Design, we've heard of it
Why aren't these elementary questions like "what do we do if APNs are down" being asked at design stage?
Microsoft says last week's multi-factor authentication (MFA) partial outage, which hit its cloud-based services, was due to a dodgy network route between its servers and Apple's backend. According to a postmortem penned by the Azure team on Thursday this week, the whole thing kicked off at around 1330 UTC (0630 PDT) on Friday …
I'm guessing because, at design stage, they're not supposed to go down, so nobody bothered to build a case for testing that.
In truth, this cloud thingy is still pretty new and we're all learning the ropes. In a decade or two, when most of the bad situations have been encountered and resolved, we will then have a manual for proper design and rollout of a cloud infrastructure.
Right now I think we're still feeling our way.
Pascal, i'm not used to reading fair, even handed, reasonable assessments in this comment section. You'e thrown me off a bit ;)
They probably had 2 or 3 links that seemed resilient on paper, but real life has taught they might need 5 or 10 <shrug> Fair play to them being transparent about it.
First there was:
Writing to disk -> What happens if I suddenly don't have permission/it's full/it disappears.
Then there was:
Connecting to the database -> What happens if it's down or won't let me connect?
So really, this this not beyond the bounds of imagination:
Connecting to an online service -> What happens if it's down or won't let me connect?
Not really, distributed computing has been around for a while. Deutsch et al’s eight fallacies of distributes computing were written in 1994-1997 and are all applicable to a cloud world - https://en.m.wikipedia.org/wiki/Fallacies_of_distributed_computing
“The network is reliable” is fallacy #1. Not considering failure cases properly for a service run by a different organisation at the other end of a WAN is pretty ridiculous. Experienced designers/architects don’t trust the network between two of their own services in neighbouring racks in a physical datacentre.
(Side note: Anyone running service in a cloud should assume they’re going to eventually see some truly weird failure conditions given the multiple levels of compute and network virtualisation stacked atop each other and run on heterogenous no-name hardware. If your application’s designed and monitored correctly, it shouldn’t matter that much.)
I can understand why problems connecting to APNs would cause problems messaging and hence authenticating iOS users. What is harder to understand is why a backlog formed and caused further problems. Keeping a long backlog of remote API requests (or doing unbounded retries etc.) which are irrelevant after a few tens of seconds because they are feeding into an interactive system is not a desirable property...
Indeed. APNS has been around longer than most push notification services and has been quite robust. Apple are PITAs whenever you ask for IP address ranges for such things, and they just tell you either 17.0.0.0/8 or use which domain it is. For good reason. A shame Mircosoft can't get it's act together...

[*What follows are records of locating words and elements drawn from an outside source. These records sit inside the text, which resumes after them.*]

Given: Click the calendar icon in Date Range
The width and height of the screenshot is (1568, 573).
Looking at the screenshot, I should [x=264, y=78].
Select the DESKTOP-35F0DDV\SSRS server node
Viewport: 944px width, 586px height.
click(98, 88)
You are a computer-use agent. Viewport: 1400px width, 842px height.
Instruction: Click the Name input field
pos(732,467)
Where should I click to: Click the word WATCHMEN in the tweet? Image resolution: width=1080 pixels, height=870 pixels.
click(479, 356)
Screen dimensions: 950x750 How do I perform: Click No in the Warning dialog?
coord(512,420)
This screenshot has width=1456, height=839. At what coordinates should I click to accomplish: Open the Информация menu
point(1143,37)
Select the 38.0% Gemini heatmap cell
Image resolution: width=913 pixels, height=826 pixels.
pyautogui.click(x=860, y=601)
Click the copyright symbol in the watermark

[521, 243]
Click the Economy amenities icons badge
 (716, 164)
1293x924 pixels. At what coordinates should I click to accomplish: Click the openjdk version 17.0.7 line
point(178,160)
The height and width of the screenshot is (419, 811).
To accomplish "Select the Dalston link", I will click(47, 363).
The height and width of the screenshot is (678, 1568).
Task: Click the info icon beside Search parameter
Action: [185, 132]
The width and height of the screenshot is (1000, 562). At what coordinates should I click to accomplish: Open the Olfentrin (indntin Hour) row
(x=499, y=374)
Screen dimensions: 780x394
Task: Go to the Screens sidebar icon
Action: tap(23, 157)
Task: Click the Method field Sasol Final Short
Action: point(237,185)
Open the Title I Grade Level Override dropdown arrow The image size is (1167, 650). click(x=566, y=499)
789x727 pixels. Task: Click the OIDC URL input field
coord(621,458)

I think that Microsoft ignored Cloud for too long. AWS had a 7-year headstart before Microsoft realised Cloud was a direction they wanted to go. At that point they had to build a cloud platform super quickly and rushed to try to expand to keep up.
Case in point, Availability Zones are a new Azure thing and they only cover a subset of Azure services and are only avalible in some regions. Amazon, had the luxury to design correctly from the start without competition, and all their services are built on Availability Zones.
AWS was 7x more reliable that Azure last year. I am sure Microsoft will catch up, but they will have hicups along the way while they sort it out and fix the gaps they have.
Microsoft is pretty adept at ignoring trends. MSFT ignored the commercial Internet and spun out their own dubious and vague Microsoft Network that almost nobody used, only to rush to patch up a lot later in the game and doing a mess in the process. MSFT also ignored the clear and open standards for the web and birthed the most despised lineage of browsers ever. They also missed the start on mobile connected devices (even though their WinCE worked surprisingly well in many cases) only to shoot themselves in the foot with Windows 8/RT and enslavement of Nokia to the Evil Empire. They mocked the Open Source movement and achievements for decades only to embrace them towards the end of the second decade of this century...
They are changing their coats those years, but the nasty habbits are still there. They have enough glamour and business prowess to attract some brilliant people from time to time, though (Sysinternals comes to mind first, but for sure there are many unsung heroes in the pot).
This sounds like an outage I had, we had 2 links to our hosted 'cloud' telephony system provider, one from each building with a route between both buildings so that if one dropped all the traffic would route over the other link. What we did not realize (as the provider said they monitored all this) was that both links were running around 80% utilization, so when one dropped (thanks British gas for digging up the cable) we started dropping calls all over the place in both buildings.
It took them 2 days to admit they had not noticed the high utilization and this was the cause, after making us go through every single switch and check the QoS was as it should be...
Basic network monitoring needed here.
Solarwinds
Mrtg
Manageengine
Any of these are not hat expensive and would alert you to potential problems like this.
I once had a 1gb link that constantly ran around 99%, we got it upgraded to 10gb which then ran at 50%. Things were a bit quicker after woods. We knew what it was doing due to the solarwinds monitoring we were using.
Besides management like these sort of things because they alert without needing someone sitting constantly monitoring services.